--- Begin TASK INPUT ---

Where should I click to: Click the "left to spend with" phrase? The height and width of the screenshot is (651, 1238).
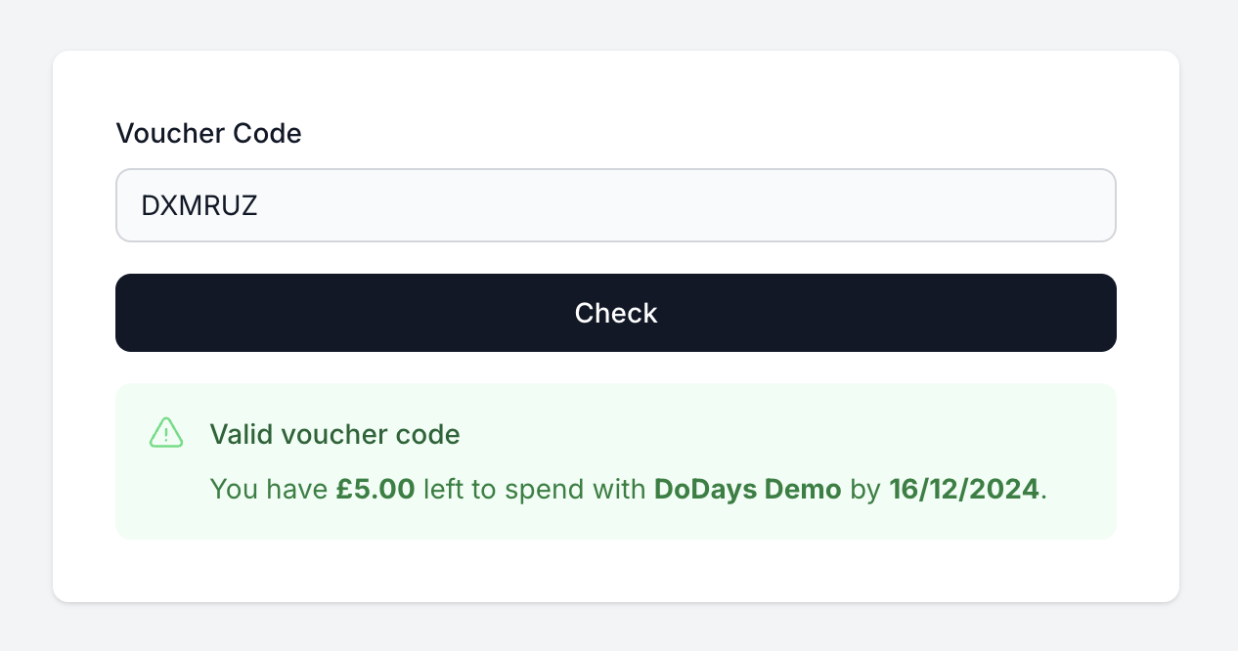click(x=534, y=489)
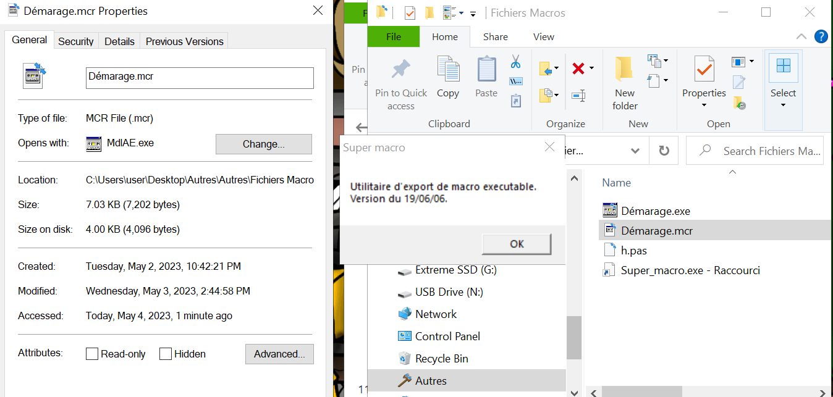833x397 pixels.
Task: Refresh the folder via address bar icon
Action: point(664,151)
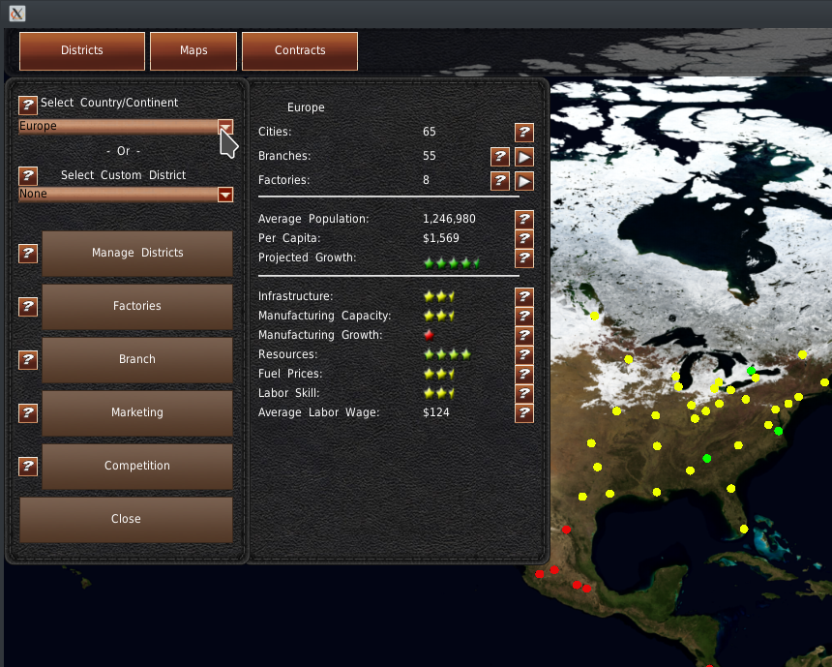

--- End TASK INPUT ---

Turn the material above into a Markdown table with the columns "Row" and "Line", giving each nonblank line its own numbered row. Leave the pictures out of the table.

| Row | Line |
|---|---|
| 1 | Where should I click to: Click the "left to spend with" phrase? The height and width of the screenshot is (651, 1238). |
| 2 | click(x=534, y=489) |
| 3 | 833x397 pixels. |
| 4 | Task: Refresh the folder via address bar icon |
| 5 | Action: point(664,151) |